◆ ACTIVITY: The output is the line containing "Reset view with the 100% zoom icon" plus every later line down to the end of the listing below, copied exactly. No pictures belong in it.

◆ EXERCISE MATERIALS:
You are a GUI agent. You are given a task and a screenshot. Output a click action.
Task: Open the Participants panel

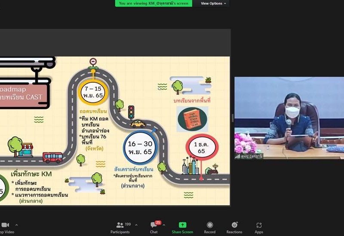[120, 227]

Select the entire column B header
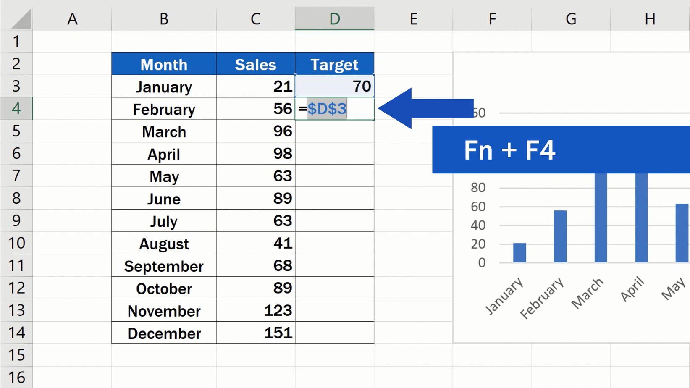coord(164,18)
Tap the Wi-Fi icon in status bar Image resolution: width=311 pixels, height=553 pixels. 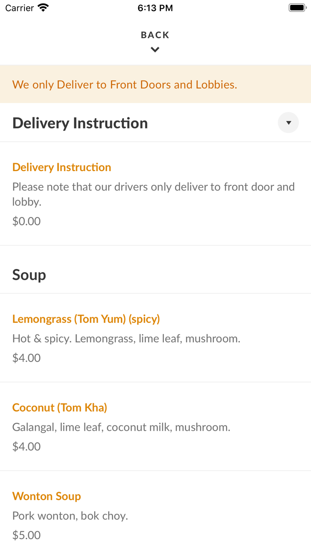tap(44, 8)
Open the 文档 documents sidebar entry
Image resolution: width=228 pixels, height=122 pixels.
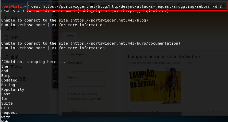click(x=14, y=38)
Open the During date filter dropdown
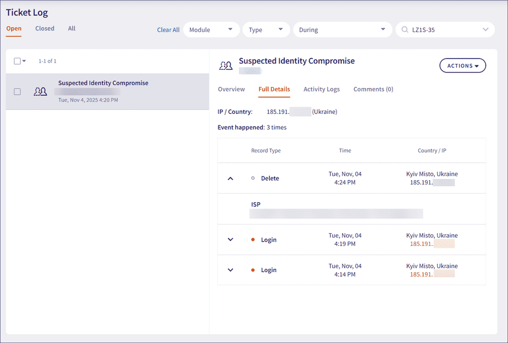 coord(342,30)
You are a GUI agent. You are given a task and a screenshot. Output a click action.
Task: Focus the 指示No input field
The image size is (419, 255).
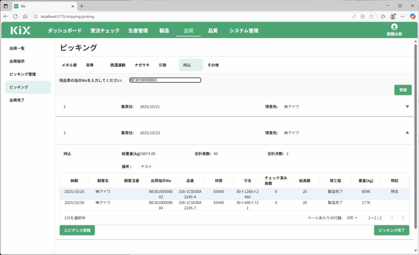[x=165, y=80]
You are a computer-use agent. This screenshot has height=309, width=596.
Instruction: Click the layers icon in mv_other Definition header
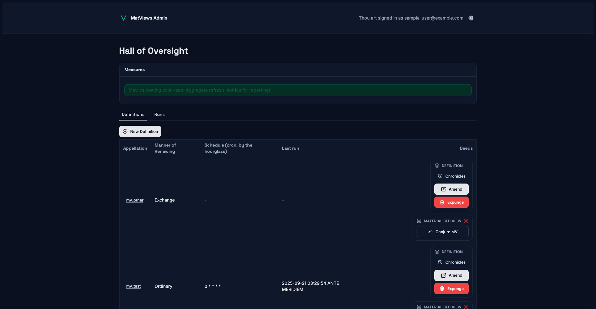(437, 166)
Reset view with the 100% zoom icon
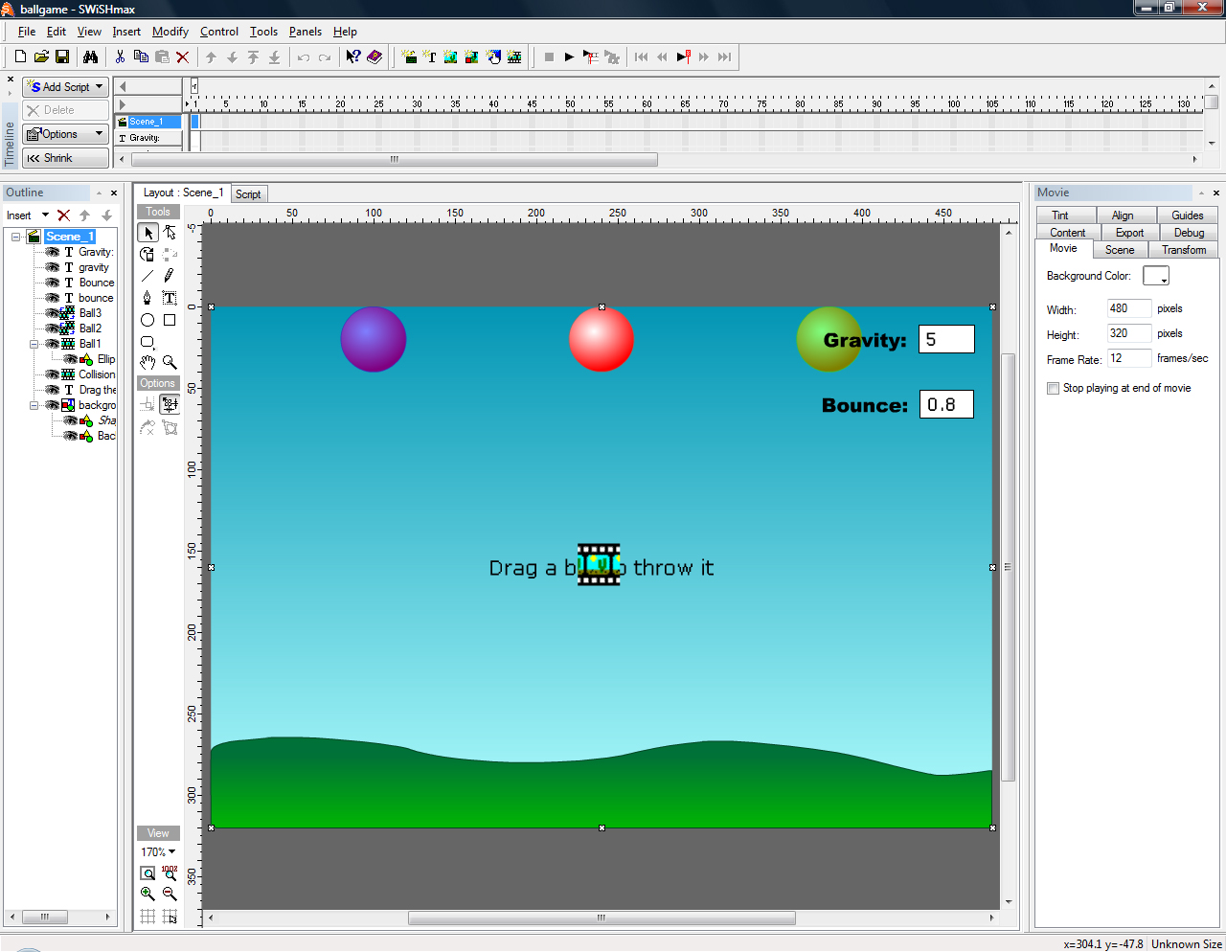1226x952 pixels. (x=170, y=873)
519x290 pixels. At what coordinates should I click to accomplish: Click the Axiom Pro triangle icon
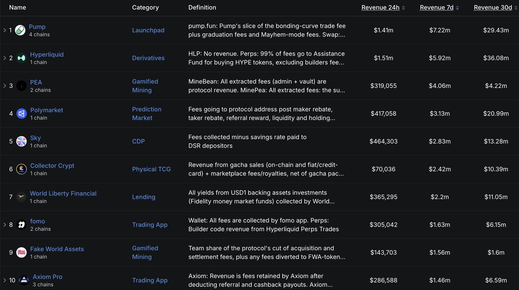coord(24,280)
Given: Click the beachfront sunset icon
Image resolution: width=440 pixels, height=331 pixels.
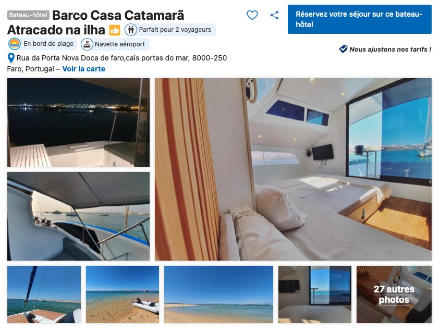Looking at the screenshot, I should [15, 44].
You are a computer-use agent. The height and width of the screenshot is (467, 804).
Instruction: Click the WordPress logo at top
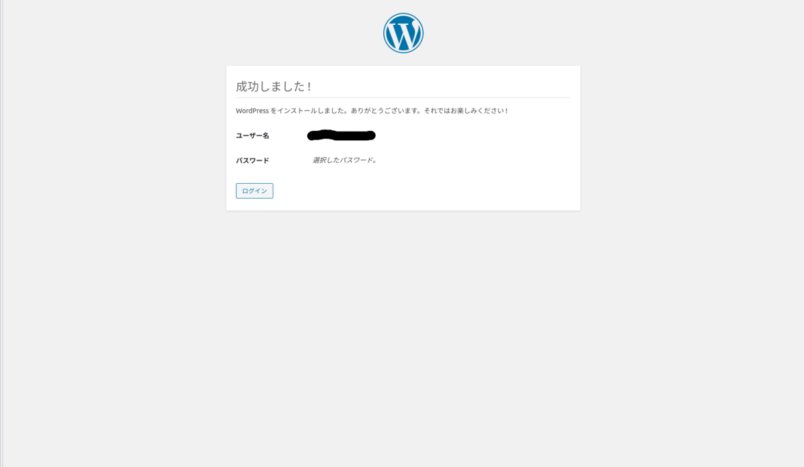pyautogui.click(x=403, y=33)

◆ REPLY:
Reset view with the 100% zoom icon
1226x952 pixels. (x=170, y=873)
519x290 pixels. At what coordinates should I click to accomplish: Click the Axiom Pro triangle icon
coord(24,280)
Given: Click the beachfront sunset icon
Image resolution: width=440 pixels, height=331 pixels.
Looking at the screenshot, I should [15, 44].
You are a computer-use agent. The height and width of the screenshot is (467, 804).
Instruction: Click the WordPress logo at top
pyautogui.click(x=403, y=33)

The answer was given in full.